While funding gaps are not new to municipalities of our size, there is a difference this year as assessments are essentially flat. This is due to the assessment cap, which now applies to 78 per cent of homes in HRM, as well as to the lingering effects of the worldwide recession.
As we strive to meet demands for expanded municipal services, address aging infrastructure, and contend with the rising costs of commodities, we are keenly aware that we cannot find more money through increased property values and assessments on new properties.
Therefore, we are left with difficult choices between cuts to services, identifying sources for higher revenues, tax increases, or a combination of all of these options.
This is indeed a problem, but not an insurmountable one in a municipal operating budget that exceeded $570 million last year and will again this year.
Both Council and staff are committed to finding a way through our current fiscal challenges, and striking the delicate balance between respecting the finite means of residents to pay more, protecting municipal services, and meeting our commitment to the dedicated individuals who make up our public service. In municipal government our people are our strength - they protect our neighbourhoods, provide valuable programs, build our infrastructure and deliver front-line services to citizens.

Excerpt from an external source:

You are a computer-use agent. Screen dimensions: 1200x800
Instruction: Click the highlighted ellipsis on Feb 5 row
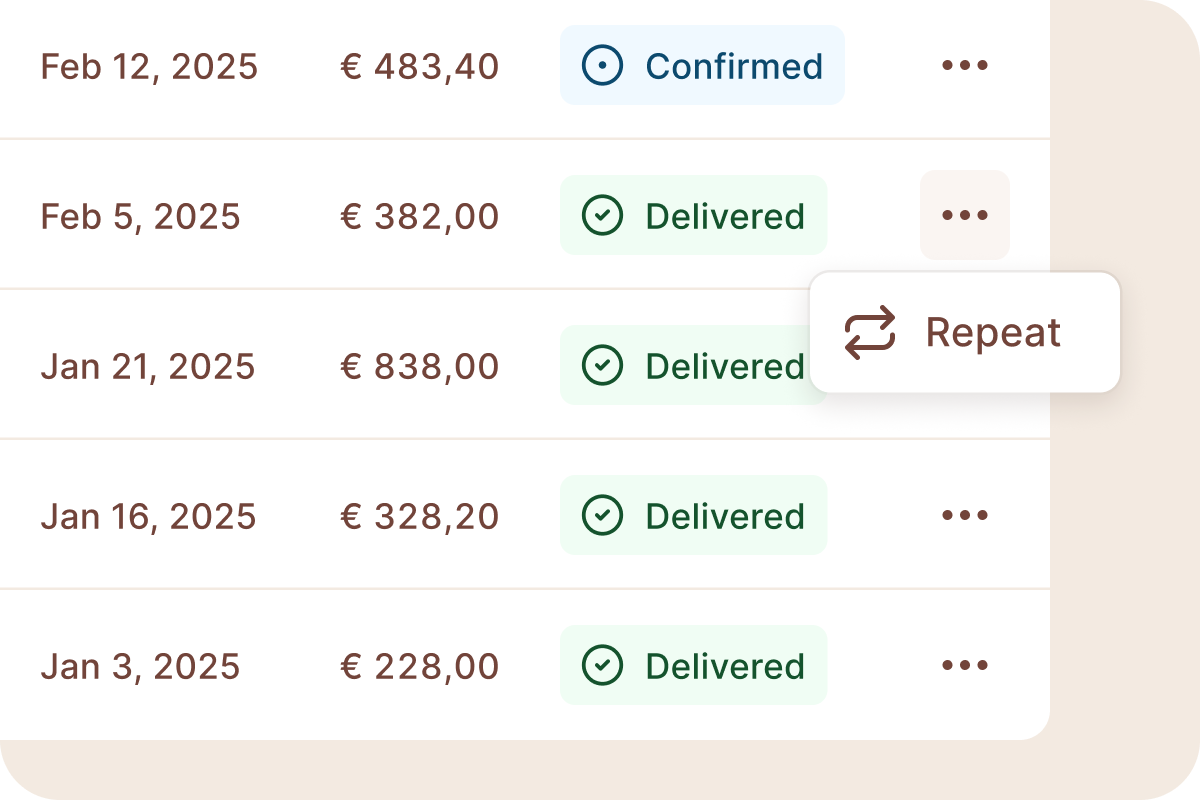(964, 215)
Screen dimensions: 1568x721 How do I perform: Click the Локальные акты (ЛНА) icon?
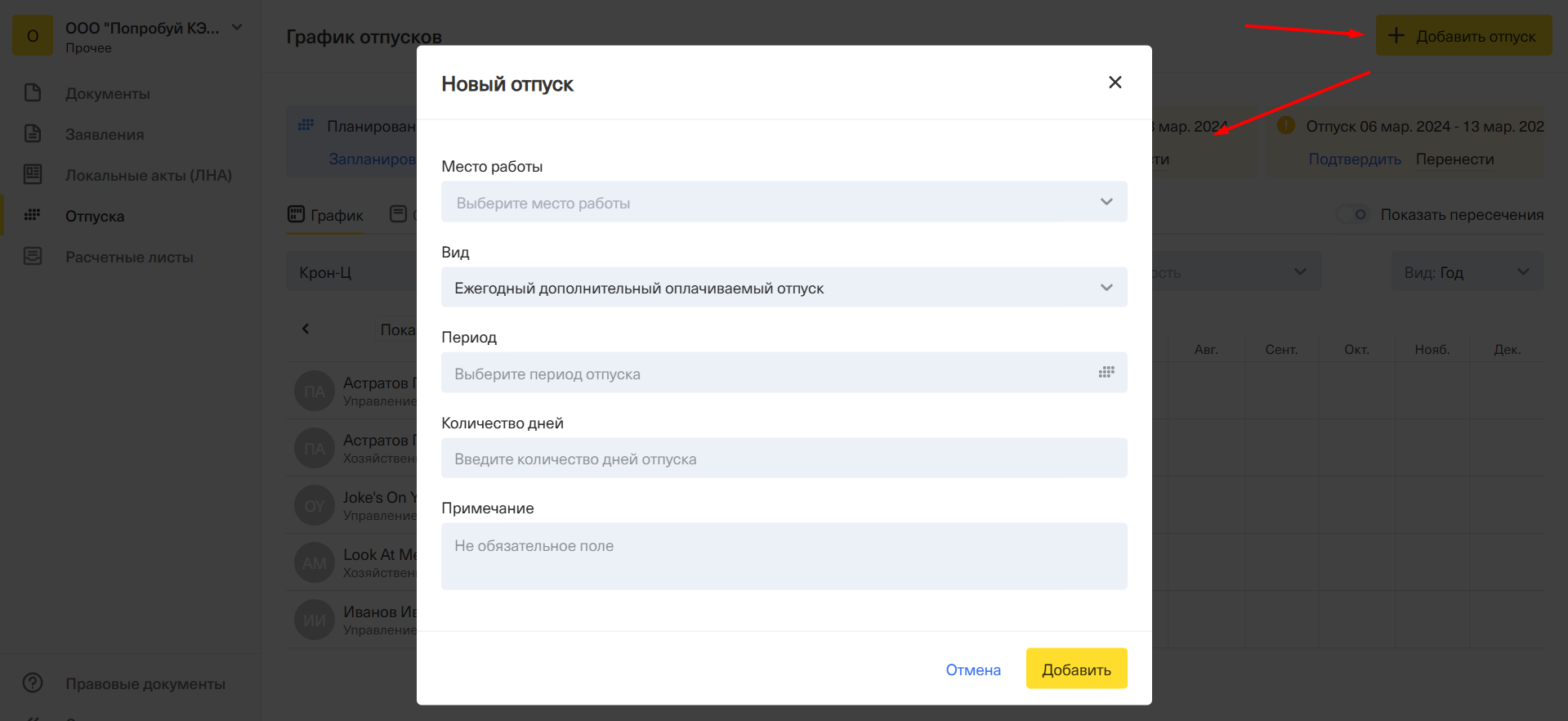33,174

Council will listen to the well-considered input from staff, including the many suggestions that both of us received from all quarters of this organization. Ultimately, Council will make its final decisions based on what is in the collective best interest of the residents we serve.
While these discussions between staff and Council, and around the Council table, do not promise to be easy, we firmly believe they will produce a solid budget for the year ahead.
Important - albeit difficult - decisions are already being made. Council this evening approved staff’s recommendation to not open Visitor Information Centres in the urban areas and in Sackville, and to work with Destination Halifax toward the operation of the rural Visitor Information Centres, perhaps in partnership with Regional Tourism Industry Associations.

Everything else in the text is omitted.